L’Agenzia delle Entrate ha rafforzato nel 2025 i controlli bancari sui conti correnti in Italia. L’azione si è concentrata su conti e flussi finanziari personali e aziendali, con incroci automatizzati di anagrafiche, fatture elettroniche, corrispettivi telematici e movimenti collegati ai POS. Il bilancio dell’attività indica 6.566 controlli e un recupero di 16,4 miliardi di euro, con le indagini finanziarie aumentate del 186% rispetto al 2022 e gli accertamenti bancari più che triplicati. In parallelo, la Corte di Cassazione, con l’ordinanza n. 20816/2024, ha chiarito profili processuali relativi alle indagini bancarie.
Gli uffici hanno concentrato l’attenzione su quattro operazioni ricorrenti: versamenti di contanti elevati o ripetuti; bonifici in entrata privi di giustificazioni documentali; movimenti e prelievi incoerenti con i redditi dichiarati; assenza prolungata di movimenti su un conto pur in presenza di entrate significative su altri rapporti. L’obiettivo è verificare la coerenza tra capacità contributiva dichiarata e reale dinamica dei flussi.
Cosa viene controllato sui conti correnti
Le banche sono obbligate a collaborare nella prevenzione del riciclaggio e a inviare segnalazioni di operazioni sospette all’Unità di Informazione Finanziaria. I controlli possono riguardare movimenti con carte, prelievi e bonifici, ma anche accessi a cassette di sicurezza, giacenze medie e saldi. La spinta digitale ha reso sistematico l’incrocio dei dati: anagrafiche, fatture elettroniche e corrispettivi telematici vengono letti insieme ai flussi bancari, così da evidenziare scostamenti rilevanti rispetto ai redditi dichiarati e individuare schemi ripetitivi o anomali.
Come scattano gli accertamenti
La documentazione tecnica indica che l’accertamento nasce quando il profilo reddituale non si concilia con l’insieme delle movimentazioni finanziarie. Non esiste una soglia fissa che determini automaticamente la segnalazione: la valutazione è complessiva e considera elementi reddituali e patrimoniali. Le verifiche si sviluppano in più fasi: prima la raccolta automatizzata dei dati; poi il confronto con quanto dichiarato; se emergono discordanze rilevanti, seguono approfondimenti istruttori degli uffici competenti.
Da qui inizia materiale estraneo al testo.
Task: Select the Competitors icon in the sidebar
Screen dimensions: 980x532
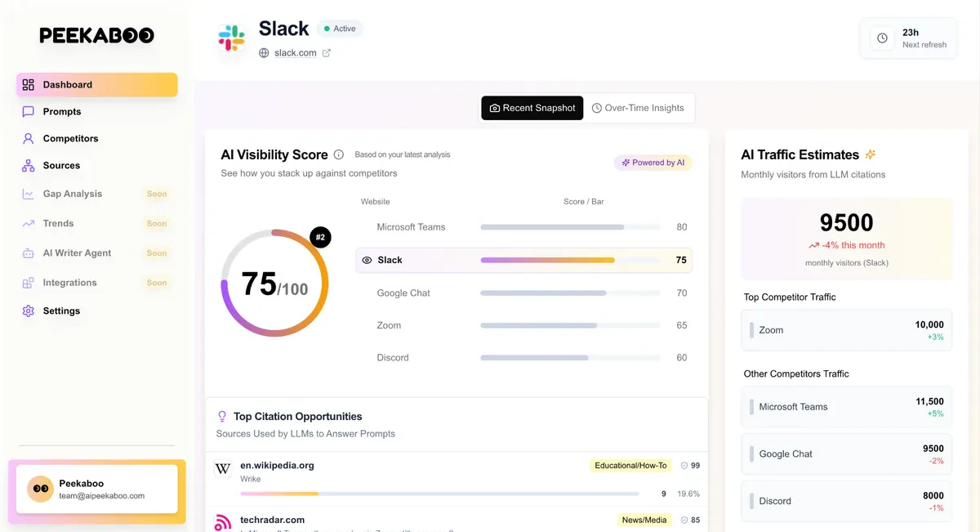Action: tap(27, 138)
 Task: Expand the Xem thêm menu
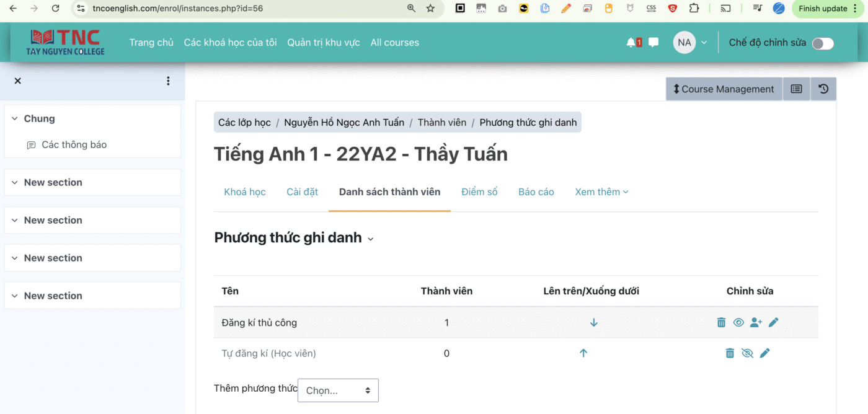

In questa cornice, l’ordinanza n. 20816/2024 della Cassazione ha precisato aspetti processuali e requisiti di motivazione degli atti impositivi collegati alle indagini bancarie, incidendo sull’impostazione dei procedimenti.
Sanzioni, onere della prova e tutele
La normativa prevede sanzioni amministrative variabili tra il 5% e il 50% delle somme ritenute non giustificate. A titolo esemplificativo, su un’operazione valutata irregolare di 30.000 euro la sanzione può oscillare tra 1.500 e 15.000 euro, in funzione della gravità dell’irregolarità. In sede contenziosa, l’onere della prova è stato ridefinito da interventi normativi e dagli orientamenti della Cassazione, con effetti sui requisiti di motivazione degli atti. Per il contribuente risulta centrale produrre documenti che giustifichino l’origine delle somme: ricevute, contratti, giustificativi bancari e ogni evidenza utile. In assenza di giustificativi si può essere chiamati a dimostrare la tracciabilità delle operazioni contestate.
Digitalizzazione e prossimi passi
La digitalizzazione dei controlli è in evoluzione: dal 2026 è previsto un ulteriore potenziamento con strumenti di intelligenza artificiale e machine learning, insieme a un aumento dell’analisi automatizzata dei flussi bancari. La prospettiva è rendere più tempestiva l’individuazione di anomalie e più mirati gli approfondimenti istruttori; per i contribuenti, restano invariati gli obblighi documentali e la necessità di conservare prove puntuali sulla provenienza e la destinazione dei movimenti.